◆ TEXT SHOWN ◆

+--

Prime Minister Manmohan Singh will find a gloomy, sullen and self-absorbed Washington when he visits the US capital today. Disappointment and disillusion with President Barack Obama is widespread among his friends. His political adversaries are far harsher.
Washington is still reeling from last week’s shooting rampage that killed 12 navy employees. More fundamentally, many Americans are asking whether their system works any longer, and whether their moment in the sun has passed. Under these circumstances, the prime minister will have to compete with other US preoccupations for the attention of politicians, officials and the media.
The government’s fiscal year ends next Monday, but Congress has not adopted a budget nor authorised any government spending for the year beginning October 1. Tea party activists talk cheerfully of shutting down the government next week because new spending has not been approved. Even if that deadline is successfully passed, the treasury faces default and a credit downgrade a few weeks later, unless Congress lifts limits on the amount of money the government may borrow. Congress’s inability to resolve these pressing budget issues is linked to the continued passions surrounding Obama’s landmark healthcare programme, enacted into law three years ago. Congressional Republicans have held more than 40 votes to overturn the law, most recently last week, even though they know that neither the Senate nor the White House will support repeal.
Washington is more badly polarised between the two parties than at any time in memory, but that’s only part of the challenge. Party leaders cannot control even their own members. Obama faces opposition from Democratic legislators over his threat to use military force against Syria, and liberals complain that he is too willing to negotiate with the Republicans on domestic spending. On the Republican side, many backbenchers in the House of Representatives are in open rebellion against the budget plan favoured by their leaders. House Speaker John Boehner’s worst nightmares are caused not by Democrats, but by the sizeable group of House Republicans who support Tea Party-backed slash-and-burn tactics.
Indeed, the dysfunction of the House Republicans makes Democratic infighting look positively tame. But any Democratic inclination to sit back and enjoy the GOP spectacle ought to be stifled; while the politicians squabble, the country’s serious problems only worsen.

+--

◆ DATA RECORDS ◆
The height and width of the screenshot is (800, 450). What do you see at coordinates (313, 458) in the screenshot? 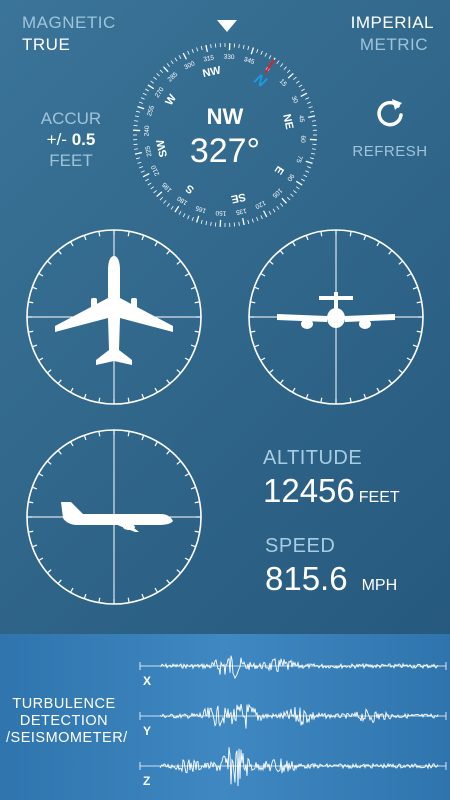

+--

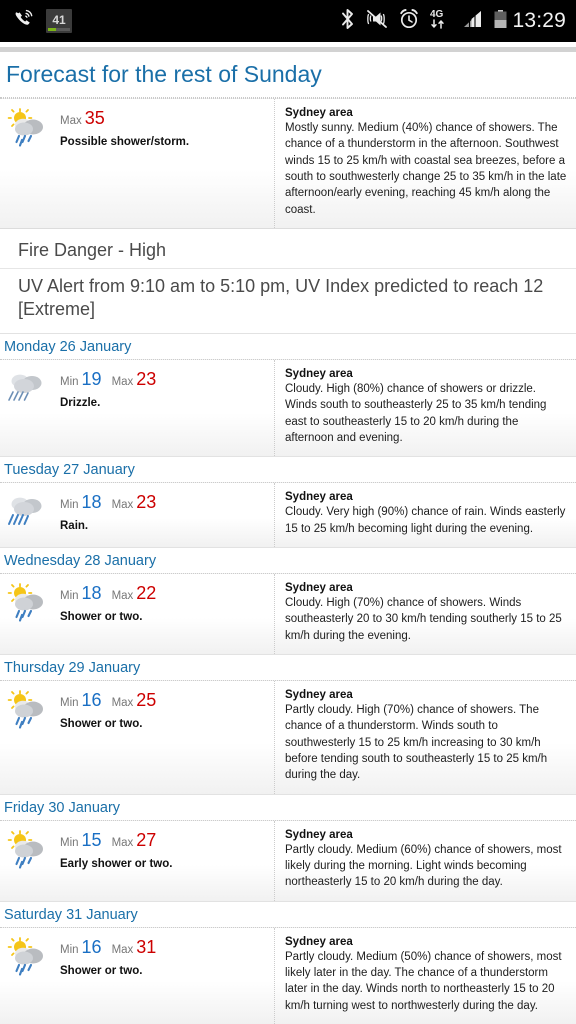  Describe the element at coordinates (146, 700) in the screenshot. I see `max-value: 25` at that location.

+--

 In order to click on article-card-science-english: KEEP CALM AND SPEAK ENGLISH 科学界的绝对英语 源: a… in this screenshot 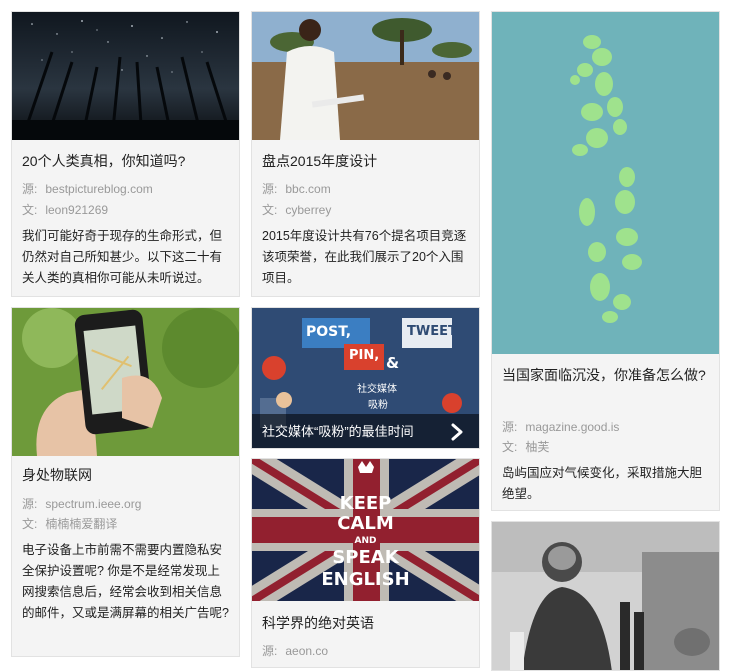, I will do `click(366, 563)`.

+--

◆ PROBLEM SET ◆
1. In the article on Washington politics, how many votes have congressional Republicans held to overturn the healthcare law?
2. From the article on Washington politics, quote the passage starting with "Prime Minister Manmohan" and going on through "are far harsher.".
3. List every person named in the article on Washington politics.

◆ EXPECTED RESULTS ◆
1. More than 40.

2.
Prime Minister Manmohan Singh will find a gloomy, sullen and self-absorbed Washington when he visits the US capital today. Disappointment and disillusion with President Barack Obama is widespread among his friends. His political adversaries are far harsher.

3. Manmohan Singh, Barack Obama, John Boehner